**Description of the task**.
Rewrite the data below, changing "click coordinates" to "tap coordinates" wherever it occurs and keeping everything else the same.

(Dataset entries)
########

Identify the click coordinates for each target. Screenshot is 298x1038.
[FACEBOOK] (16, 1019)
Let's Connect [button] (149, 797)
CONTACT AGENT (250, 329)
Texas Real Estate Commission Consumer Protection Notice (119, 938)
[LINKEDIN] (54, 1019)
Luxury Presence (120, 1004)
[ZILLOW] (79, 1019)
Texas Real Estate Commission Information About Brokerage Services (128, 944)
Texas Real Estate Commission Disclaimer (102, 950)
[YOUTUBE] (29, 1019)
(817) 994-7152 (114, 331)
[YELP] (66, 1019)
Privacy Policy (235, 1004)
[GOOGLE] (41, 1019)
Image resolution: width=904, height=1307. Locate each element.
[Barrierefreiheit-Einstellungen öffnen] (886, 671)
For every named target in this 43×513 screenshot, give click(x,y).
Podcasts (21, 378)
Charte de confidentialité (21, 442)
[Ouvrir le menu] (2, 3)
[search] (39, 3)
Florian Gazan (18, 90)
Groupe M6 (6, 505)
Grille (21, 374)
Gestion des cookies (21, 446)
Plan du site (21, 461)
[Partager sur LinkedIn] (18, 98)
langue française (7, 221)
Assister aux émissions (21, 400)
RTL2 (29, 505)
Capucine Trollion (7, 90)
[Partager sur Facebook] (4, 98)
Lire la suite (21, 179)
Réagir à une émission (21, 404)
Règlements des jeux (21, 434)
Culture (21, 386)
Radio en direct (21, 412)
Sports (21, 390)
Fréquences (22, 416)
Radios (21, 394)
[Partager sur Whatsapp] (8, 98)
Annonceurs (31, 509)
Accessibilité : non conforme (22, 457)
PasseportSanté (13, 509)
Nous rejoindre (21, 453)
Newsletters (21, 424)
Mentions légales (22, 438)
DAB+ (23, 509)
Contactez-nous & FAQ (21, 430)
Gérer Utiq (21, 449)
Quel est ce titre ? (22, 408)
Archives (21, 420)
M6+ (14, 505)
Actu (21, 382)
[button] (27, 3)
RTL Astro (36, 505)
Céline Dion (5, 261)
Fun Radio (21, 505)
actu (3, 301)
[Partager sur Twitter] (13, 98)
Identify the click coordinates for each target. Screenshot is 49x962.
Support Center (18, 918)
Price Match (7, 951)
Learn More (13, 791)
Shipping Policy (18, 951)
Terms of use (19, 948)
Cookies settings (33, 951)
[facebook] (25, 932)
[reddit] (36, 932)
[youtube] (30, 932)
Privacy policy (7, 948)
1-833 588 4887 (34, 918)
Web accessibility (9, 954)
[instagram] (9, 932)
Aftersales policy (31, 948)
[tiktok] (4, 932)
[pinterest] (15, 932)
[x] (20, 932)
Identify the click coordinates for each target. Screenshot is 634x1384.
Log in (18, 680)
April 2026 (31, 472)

########

**Answer for the task**.
Identify the tap coordinates for each target. Screenshot is 298x1038.
[FACEBOOK] (16, 1019)
Let's Connect [button] (149, 797)
CONTACT AGENT (250, 329)
Texas Real Estate Commission Consumer Protection Notice (119, 938)
[LINKEDIN] (54, 1019)
Luxury Presence (120, 1004)
[ZILLOW] (79, 1019)
Texas Real Estate Commission Information About Brokerage Services (128, 944)
Texas Real Estate Commission Disclaimer (102, 950)
[YOUTUBE] (29, 1019)
(817) 994-7152 (114, 331)
[YELP] (66, 1019)
Privacy Policy (235, 1004)
[GOOGLE] (41, 1019)
Image resolution: width=904, height=1307. Locate each element.
[Barrierefreiheit-Einstellungen öffnen] (886, 671)
For every named target in this 43×513 screenshot, give click(x,y).
Podcasts (21, 378)
Charte de confidentialité (21, 442)
[Ouvrir le menu] (2, 3)
[search] (39, 3)
Florian Gazan (18, 90)
Groupe M6 (6, 505)
Grille (21, 374)
Gestion des cookies (21, 446)
Plan du site (21, 461)
[Partager sur LinkedIn] (18, 98)
langue française (7, 221)
Assister aux émissions (21, 400)
RTL2 (29, 505)
Capucine Trollion (7, 90)
[Partager sur Facebook] (4, 98)
Lire la suite (21, 179)
Réagir à une émission (21, 404)
Règlements des jeux (21, 434)
Culture (21, 386)
Radio en direct (21, 412)
Sports (21, 390)
Fréquences (22, 416)
Radios (21, 394)
[Partager sur Whatsapp] (8, 98)
Annonceurs (31, 509)
Accessibilité : non conforme (22, 457)
PasseportSanté (13, 509)
Nous rejoindre (21, 453)
Newsletters (21, 424)
Mentions légales (22, 438)
DAB+ (23, 509)
Contactez-nous & FAQ (21, 430)
Gérer Utiq (21, 449)
Quel est ce titre ? (22, 408)
Archives (21, 420)
M6+ (14, 505)
Actu (21, 382)
[button] (27, 3)
RTL Astro (36, 505)
Céline Dion (5, 261)
Fun Radio (21, 505)
actu (3, 301)
[Partager sur Twitter] (13, 98)
Identify the tap coordinates for each target. Screenshot is 49x962.
Support Center (18, 918)
Price Match (7, 951)
Learn More (13, 791)
Shipping Policy (18, 951)
Terms of use (19, 948)
Cookies settings (33, 951)
[facebook] (25, 932)
[reddit] (36, 932)
[youtube] (30, 932)
Privacy policy (7, 948)
1-833 588 4887 (34, 918)
Web accessibility (9, 954)
[instagram] (9, 932)
Aftersales policy (31, 948)
[tiktok] (4, 932)
[pinterest] (15, 932)
[x] (20, 932)
Identify the tap coordinates for each target. Screenshot is 634x1384.
Log in (18, 680)
April 2026 (31, 472)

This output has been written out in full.